# Assignment 4

Before working on this assignment please read these instructions fully. In the submission area, you will notice that you can click the link to **Preview the Grading** for each step of the assignment. This is the criteria that will be used for peer grading. Please familiarize yourself with the criteria before beginning the assignment.

This assignment requires that you to find **at least** two datasets on the web which are related, and that you visualize these datasets to answer a question with the broad topic of **religious events or traditions** (see below) for the region of **Ann Arbor, Michigan, United States**, or **United States** more broadly.

You can merge these datasets with data from different regions if you like! For instance, you might want to compare **Ann Arbor, Michigan, United States** to Ann Arbor, USA. In that case at least one source file must be about **Ann Arbor, Michigan, United States**.

You are welcome to choose datasets at your discretion, but keep in mind **they will be shared with your peers**, so choose appropriate datasets. Sensitive, confidential, illicit, and proprietary materials are not good choices for datasets for this assignment. You are welcome to upload datasets of your own as well, and link to them using a third party repository such as github, bitbucket, pastebin, etc. Please be aware of the Coursera terms of service with respect to intellectual property.

Also, you are welcome to preserve data in its original language, but for the purposes of grading you should provide english translations. You are welcome to provide multiple visuals in different languages if you would like!

As this assignment is for the whole course, you must incorporate principles discussed in the first week, such as having as high data-ink ratio (Tufte) and aligning with Cairo’s principles of truth, beauty, function, and insight.

Here are the assignment instructions:

 * State the region and the domain category that your data sets are about (e.g., **Ann Arbor, Michigan, United States** and **religious events or traditions**).
 * You must state a question about the domain category and region that you identified as being interesting.
 * You must provide at least two links to available datasets. These could be links to files such as CSV or Excel files, or links to websites which might have data in tabular form, such as Wikipedia pages.
 * You must upload an image which addresses the research question you stated. In addition to addressing the question, this visual should follow Cairo's principles of truthfulness, functionality, beauty, and insightfulness.
 * You must contribute a short (1-2 paragraph) written justification of how your visualization addresses your stated research question.

What do we mean by **religious events or traditions**?  For this category you might consider calendar events, demographic data about religion in the region and neighboring regions, participation in religious events, or how religious events relate to political events, social movements, or historical events.

## Tips
* Wikipedia is an excellent source of data, and I strongly encourage you to explore it for new data sources.
* Many governments run open data initiatives at the city, region, and country levels, and these are wonderful resources for localized data sources.
* Several international agencies, such as the [United Nations](http://data.un.org/), the [World Bank](http://data.worldbank.org/), the [Global Open Data Index](http://index.okfn.org/place/) are other great places to look for data.
* This assignment requires you to convert and clean datafiles. Check out the discussion forums for tips on how to do this from various sources, and share your successes with your fellow students!

## Actions to take
(a) According to the assignment instructions, what broad topic must the visualization address?
(b) Reproduce the assignment instructions from "This assignment requires that" to "Michigan, United States**.", renaming "datasets" to "data collections" throughout.

Records about locating elements on screens
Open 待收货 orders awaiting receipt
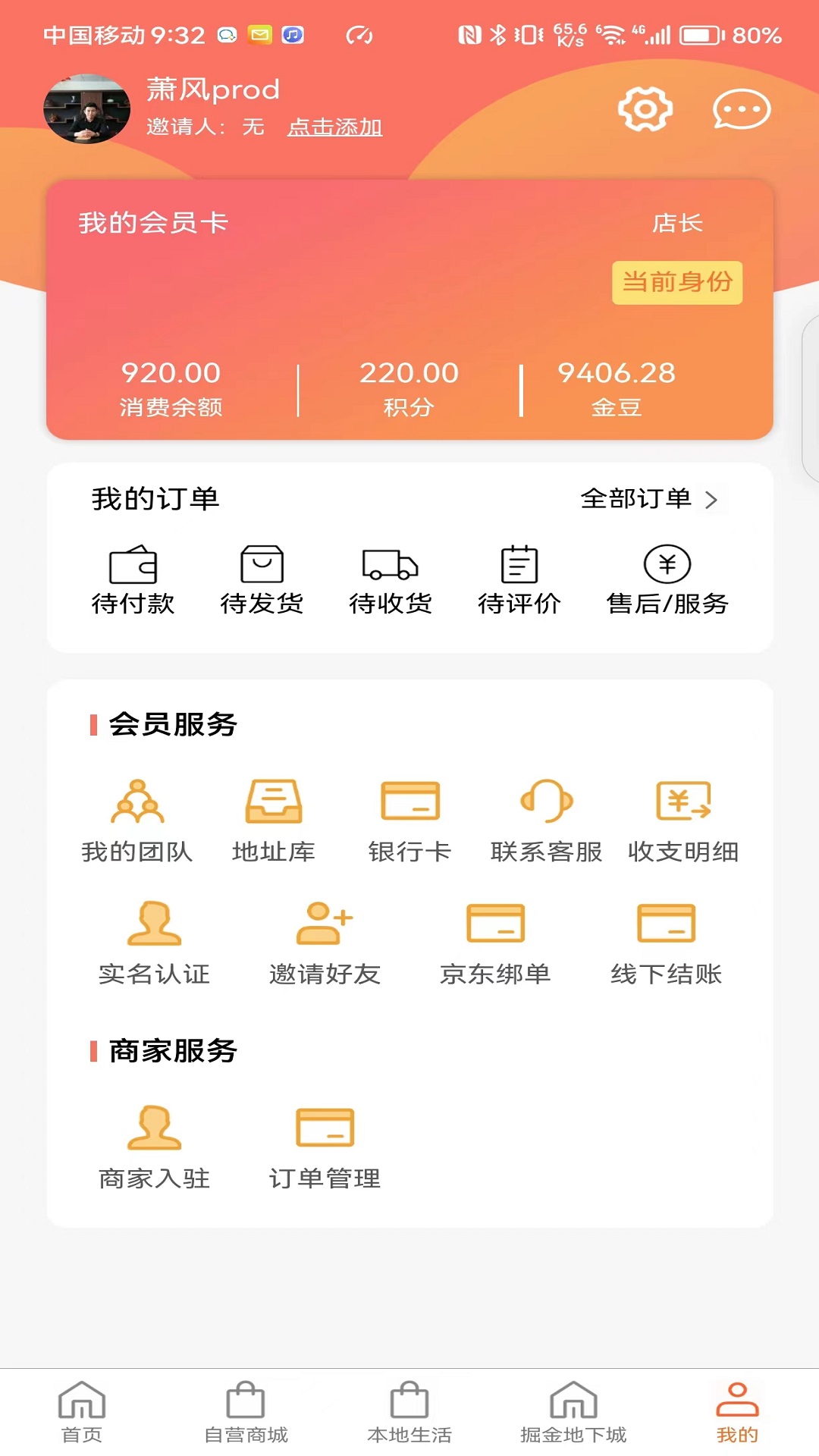This screenshot has width=819, height=1456. click(391, 580)
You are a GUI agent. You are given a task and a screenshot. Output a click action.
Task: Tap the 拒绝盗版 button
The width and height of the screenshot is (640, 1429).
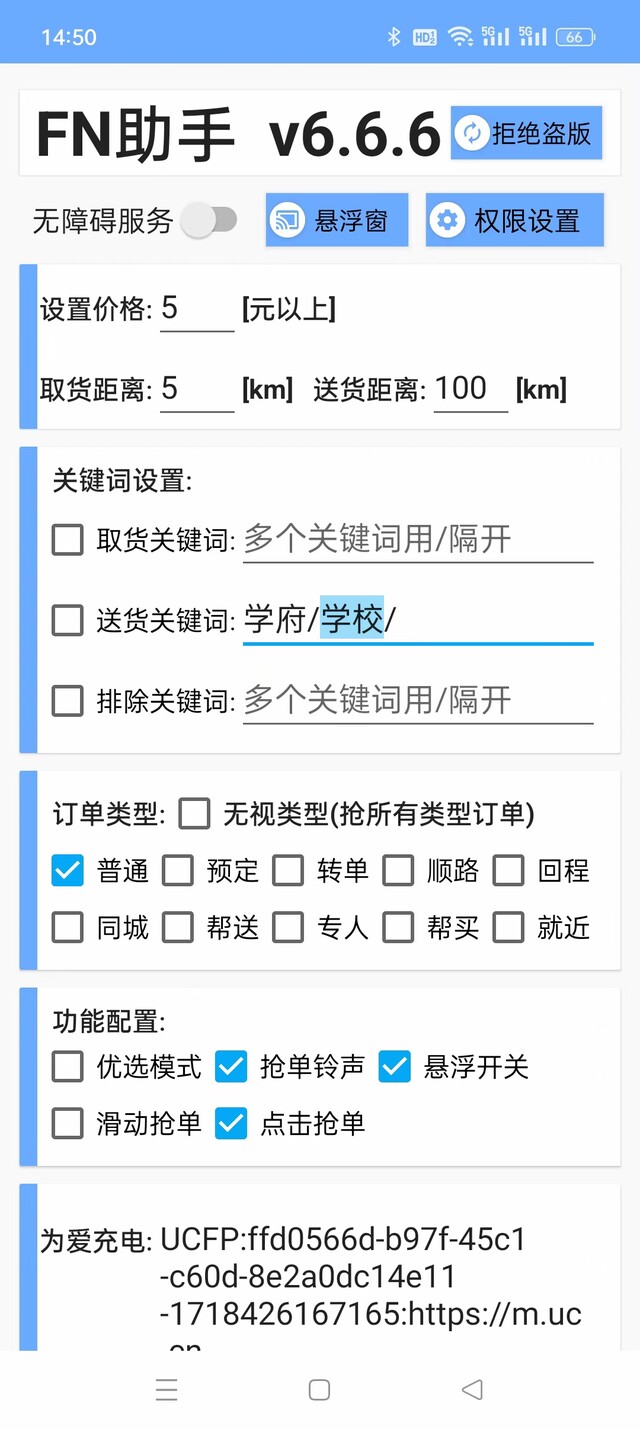pos(526,133)
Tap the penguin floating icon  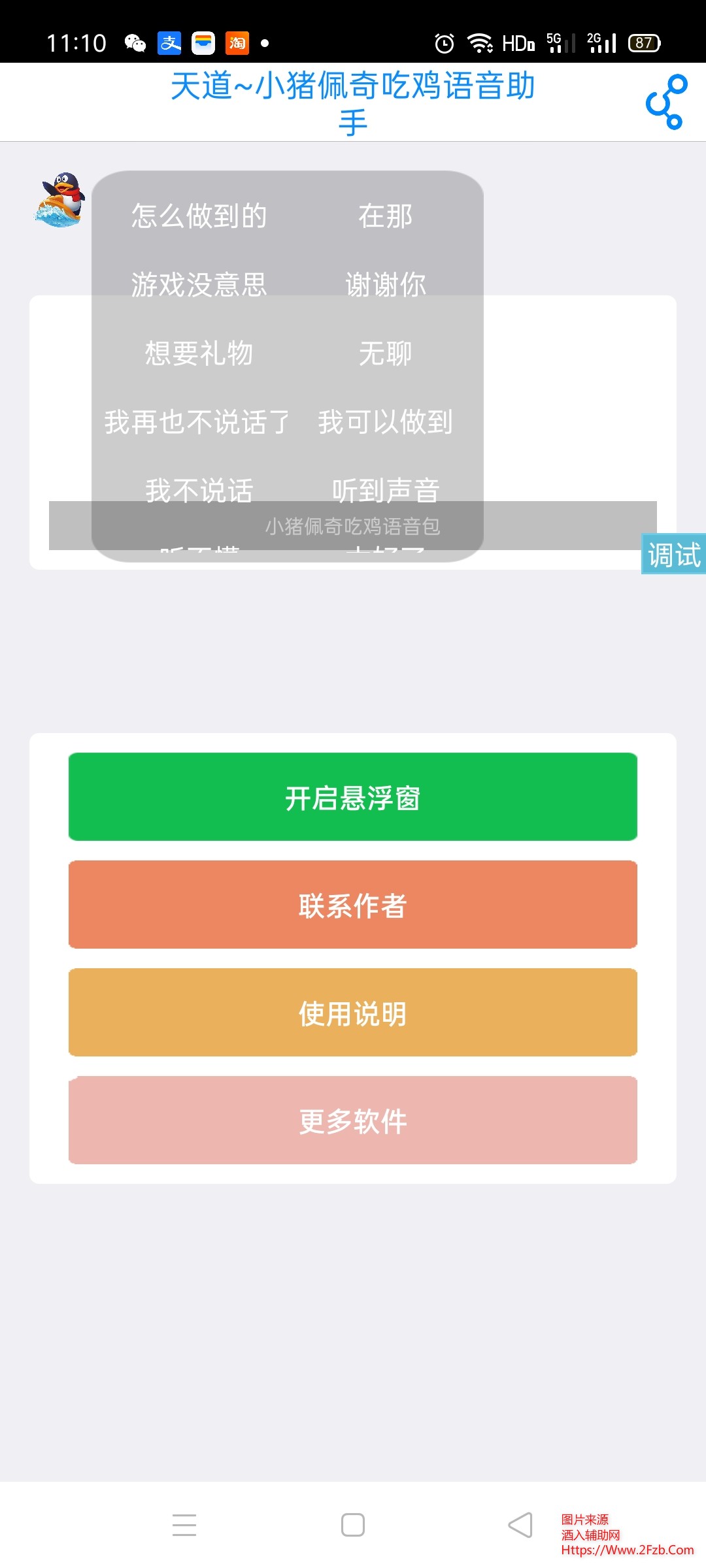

## Responses in order
(a) Religious events or traditions.

(b)
This assignment requires that you to find **at least** two data collections on the web which are related, and that you visualize these data collections to answer a question with the broad topic of **religious events or traditions** (see below) for the region of **Ann Arbor, Michigan, United States**, or **United States** more broadly.

You can merge these data collections with data from different regions if you like! For instance, you might want to compare **Ann Arbor, Michigan, United States** to Ann Arbor, USA. In that case at least one source file must be about **Ann Arbor, Michigan, United States**.